◆ **Input for this task**
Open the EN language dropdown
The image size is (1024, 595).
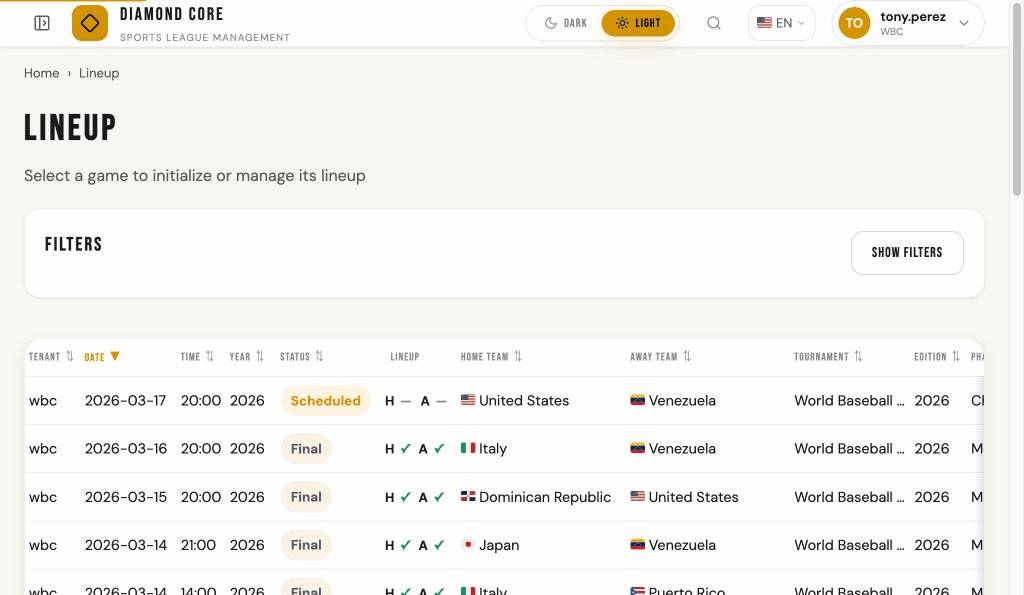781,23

--

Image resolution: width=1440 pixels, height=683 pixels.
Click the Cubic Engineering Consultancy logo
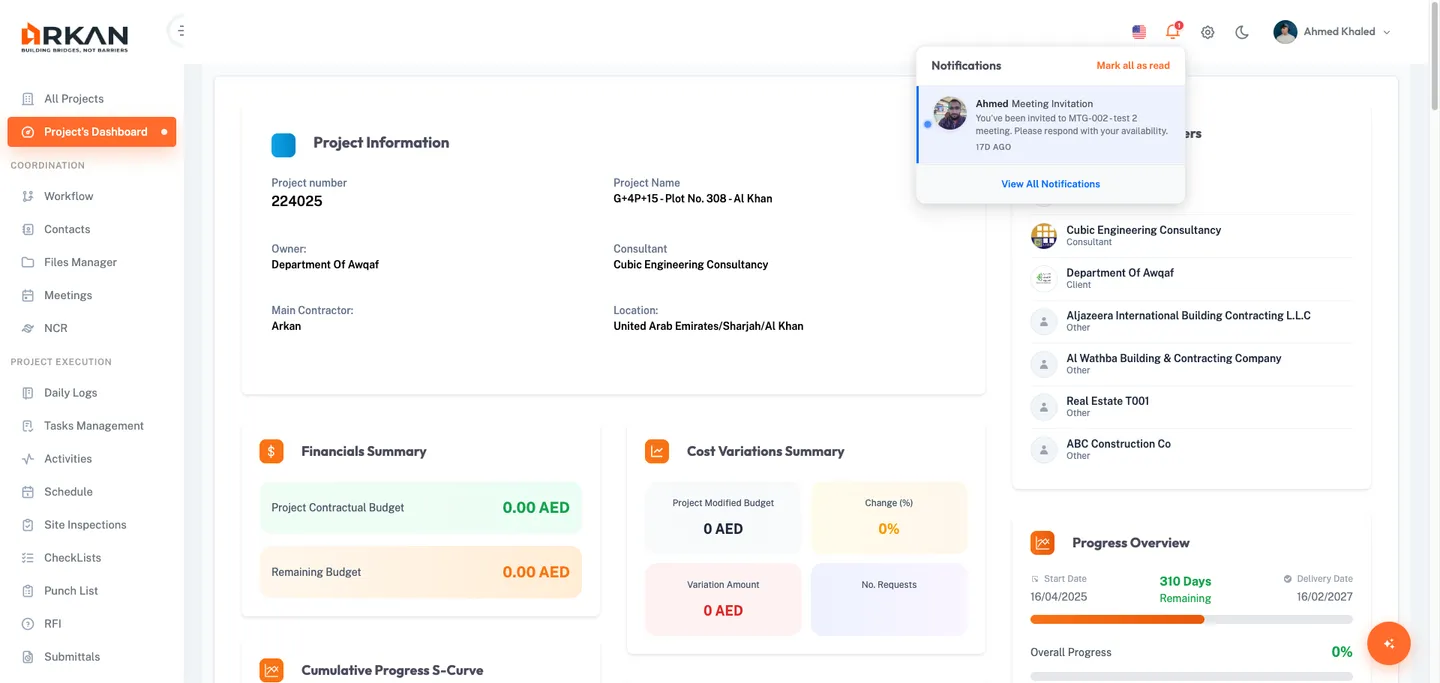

◆ **Exercise**
Within the data above, the span starting at the line containing "Image resolution: width=1440" and ending at the line containing "Click the Cubic Engineering Consultancy logo" is to be retyped exactly, with no other lines.

◆ **Task solution**
Image resolution: width=1440 pixels, height=683 pixels.
Click the Cubic Engineering Consultancy logo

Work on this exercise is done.